Hoje, ela tenta manter uma alimentação equilibrada, mas sabe que não tem uma rotina alimentar sem defeitos. "Minha alimentação não é ruim, mas ela também não é uma alimentação que um nutricionista passaria como dieta. Eu até tento, mas não é todo dia que rola. Eu acabo comendo muito carboidrato, por exemplo, que é um vilão."
De todo jeito, Luiza comemora o fato de que seus vídeos de receitas sempre fizeram sucesso dentro do "Tá Querida". "Quando meu canal começou, culinária sempre foi uma das frentes dentre os outros assuntos que eu abordava. E os meus vídeos de receitas eram os mais assistidos, os que as pessoas mais pediam para eu fazer".

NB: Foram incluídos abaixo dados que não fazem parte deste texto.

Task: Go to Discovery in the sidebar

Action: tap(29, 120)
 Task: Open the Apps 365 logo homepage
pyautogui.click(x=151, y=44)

Para além de mostrar receitas criativas, ela acredita que há uma mensagem importante por trás desse conteúdo. "Aos poucos, eu fui percebendo que comida tem tudo a ver com corpo. Tanto o nosso corpo que precisa de alimento para estar vivo, quanto o corpo do planeta - que nos alimenta, mas do qual precisamos cuida, para que essa alimentação seja sustentável por muitas gerações ainda. Enfim... percebi que a alimentação une grande parte dos temas pelos quais eu sou apaixonada".